Spend time on things that are meaningful, challenging, and have long-term impacts. This is also the reason I think American high school students need to get off campus and leave their homes more often and see what our society needs. (Paul Graham describes it as a “day job”.) Find a niche in society aside from being a young adult in your family and a student in high school: writing, programming, designing, painting, lobbying, or becoming an advocate for the causes that you support.

Right now most of you feel your job in life is to be a promising college applicant. But that means you’re designing your life to satisfy a process so mindless that there’s a whole industry devoted to subverting it. No wonder you become cynical. The malaise you feel is the same that a producer of reality TV shows or a tobacco industry executive feels. And you don’t even get paid a lot.

This might be obvious to many of us, but I’ve seen too many people who set their ultimate goal of high school life as “getting into a good college”. Getting into a good college is supposed to be something a high school graduate is entitled to as one gradually becomes a responsible individual. I’m pretty sure you will most likely get rejected by your dream school if you walk into their admissions office and tell the officer that your dream is to get in there. Similarly, if you spend all your time thinking about how to make billions, unlikely will you become a billionaire in the end. (Work hard, be smart, and make sure if one day someone offers you a billion-dollar paycheck, you’re prepared for it.)

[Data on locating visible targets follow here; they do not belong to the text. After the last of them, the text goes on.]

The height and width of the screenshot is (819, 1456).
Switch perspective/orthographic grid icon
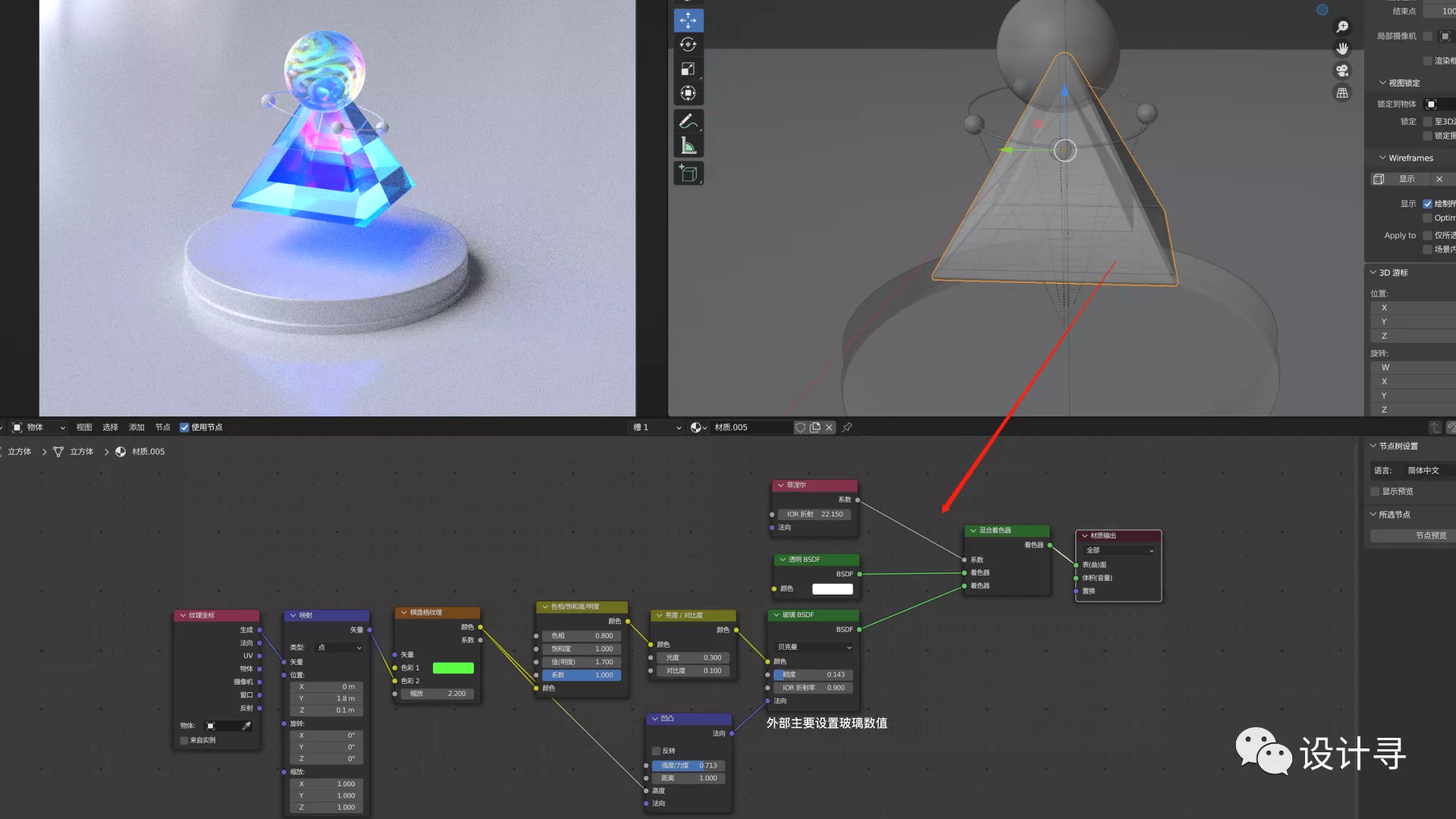1342,93
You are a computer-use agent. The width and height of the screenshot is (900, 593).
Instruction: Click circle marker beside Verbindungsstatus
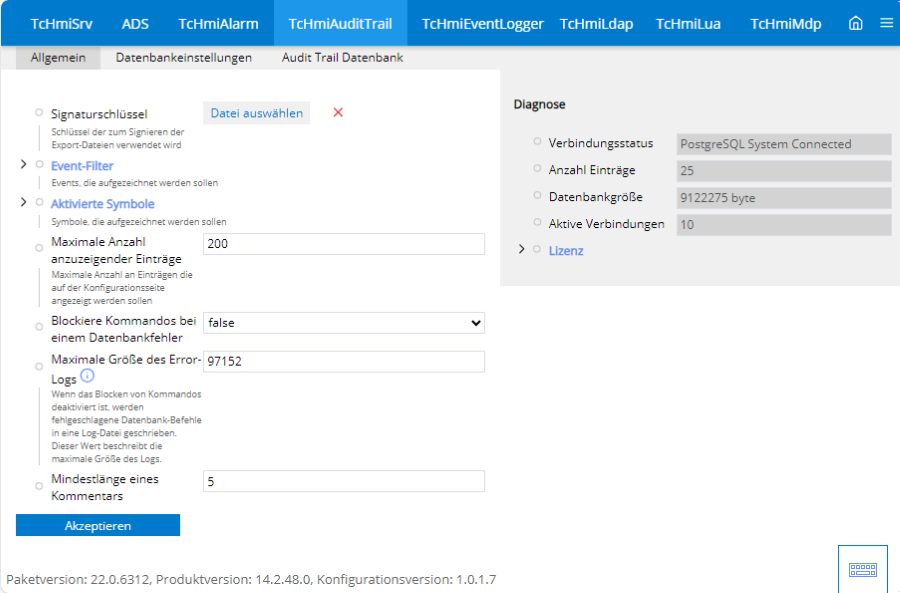(538, 142)
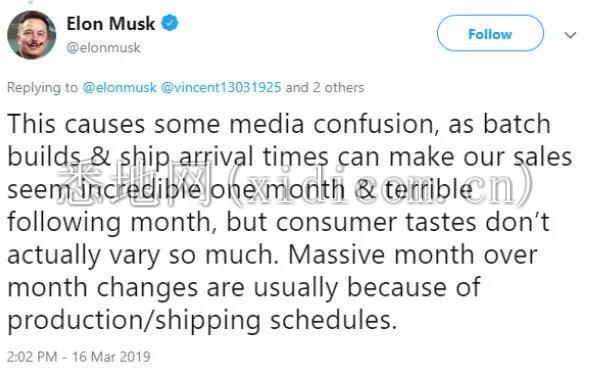Viewport: 600px width, 380px height.
Task: Click the 'actually vary so much' phrase
Action: coord(143,256)
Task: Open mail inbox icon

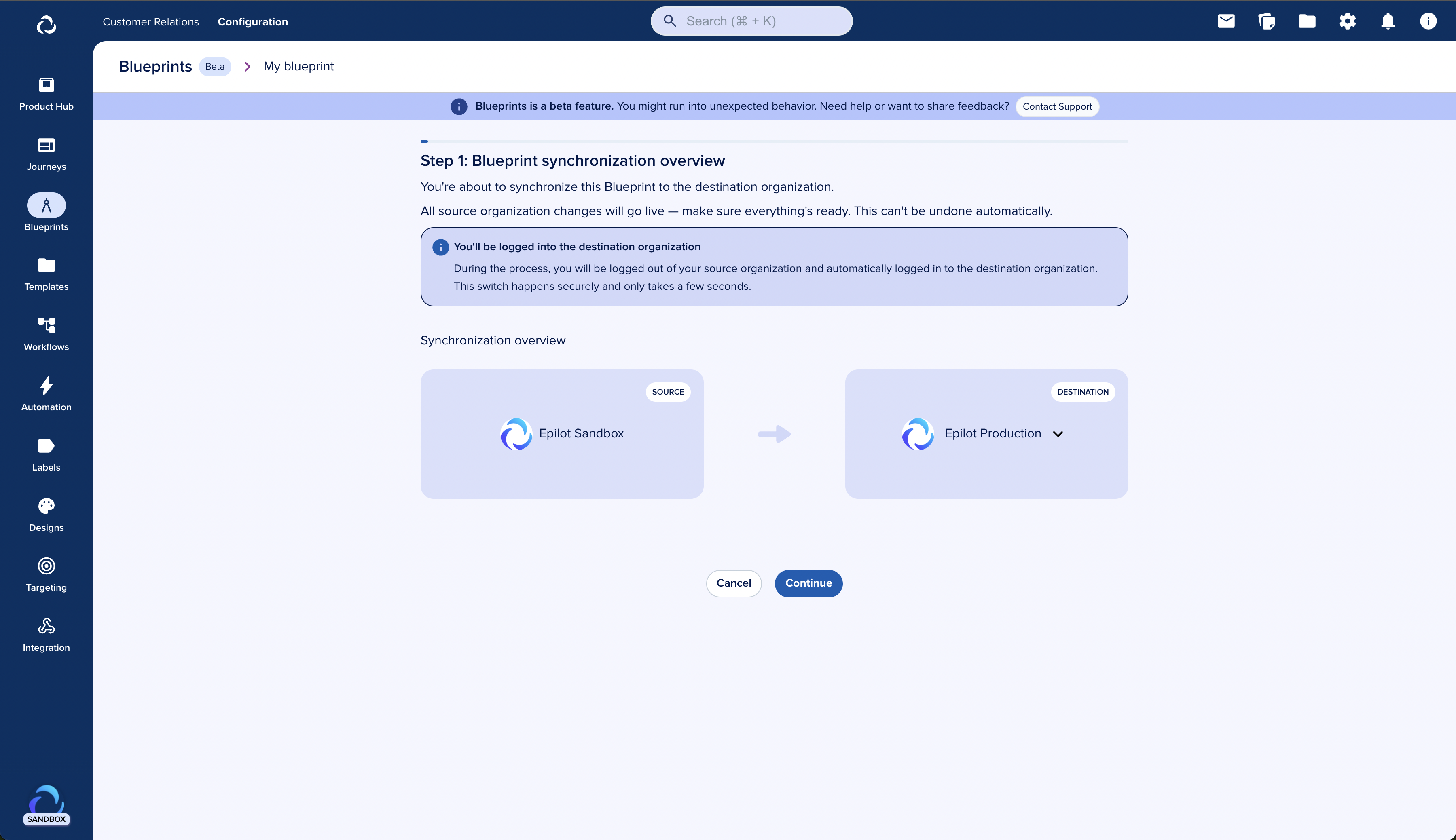Action: [x=1226, y=21]
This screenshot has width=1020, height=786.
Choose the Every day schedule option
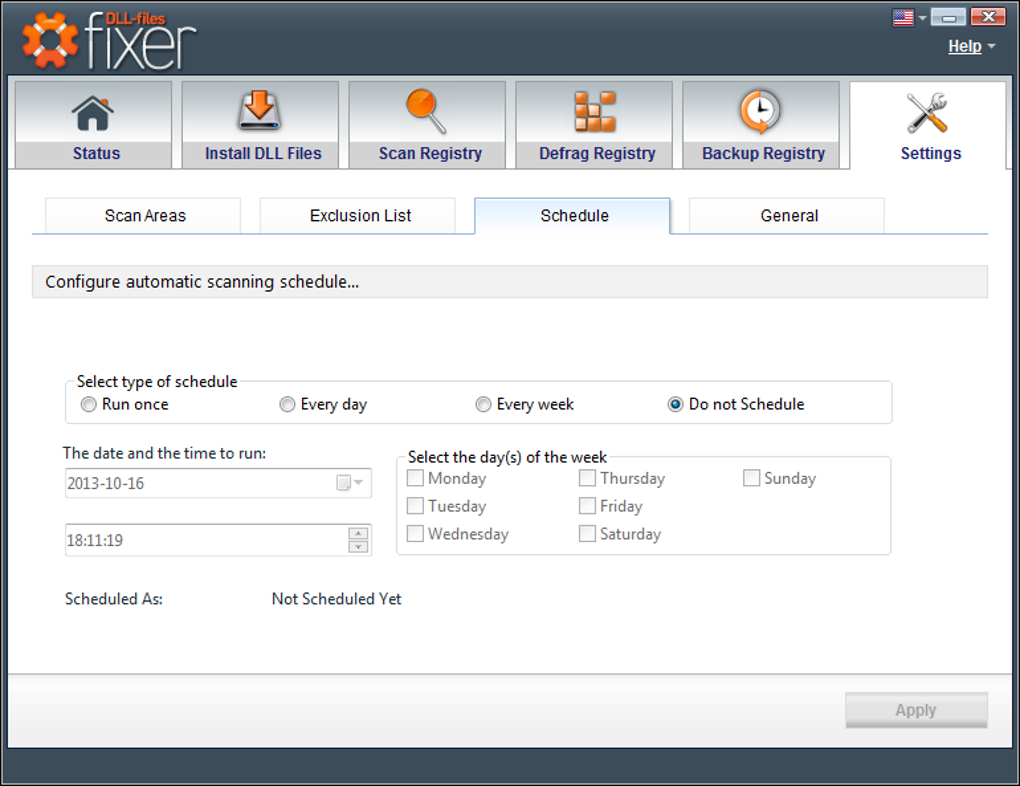[x=288, y=405]
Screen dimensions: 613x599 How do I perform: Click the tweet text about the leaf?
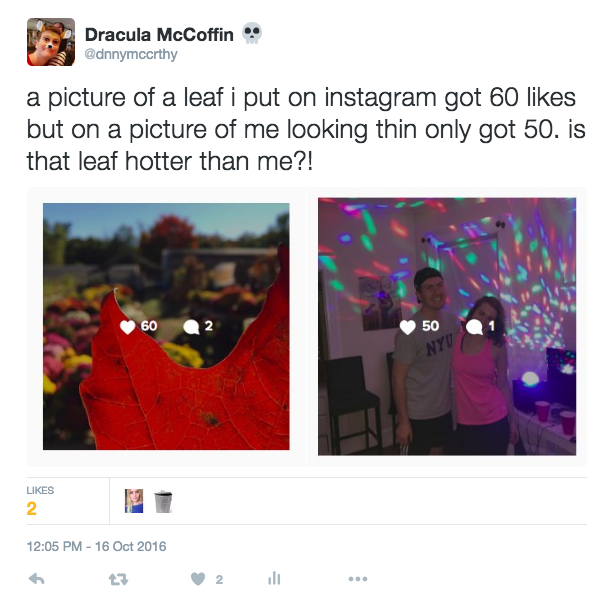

When a friend of mine used to grumble because he had to write a paper for school, his mother would tell him: find a way to make it interesting. That’s what you need to do: find a question that makes the world interesting. People who do great things look at the same world everyone else does, but notice some odd detail that’s compellingly mysterious.

Find a question! Find something that you like. Curiosity turns work into play.

But once they get started, interest takes over, and discipline is no longer necessary.

Pretty much summarizes how important curiosity is. Good entrepreneurs, writers, engineers, and elites in their respective fields are not just good because they challenge themselves, but more crucially they enjoy what they are doing. Math may seem boring, but if you find economics really appealing to you, you should be grateful for having the opportunity to learn algebra (a lot of people don’t).

The important thing is to get out there and do stuff. Instead of waiting to be taught, go out and learn.

Your life doesn’t have to be shaped by admissions officers. It could be shaped by your own curiosity. It is for all ambitious adults. And you don’t have to wait to start. In fact, you don’t have to wait to be an adult. There’s no switch inside you that magically flips when you turn a certain age or graduate from some institution. You start being an adult when you decide to take responsibility for your life. You can do that at any age.

This may sound like bullshit. I’m just a minor, you may think, I have no money, I have to live at home, I have to do what adults tell me all day long. Well, most adults labor under restrictions just as cumbersome, and they manage to get things done. If you think it’s restrictive being a kid, imagine having kids.

This! Take initiatives. Take responsibilities. You’re doing things for no one but yourself.

Please, please, please read Paul Graham’s entire essay, regardless whether you are or aren’t in high school. Many of his thoughts are also applicable to people of other life stages.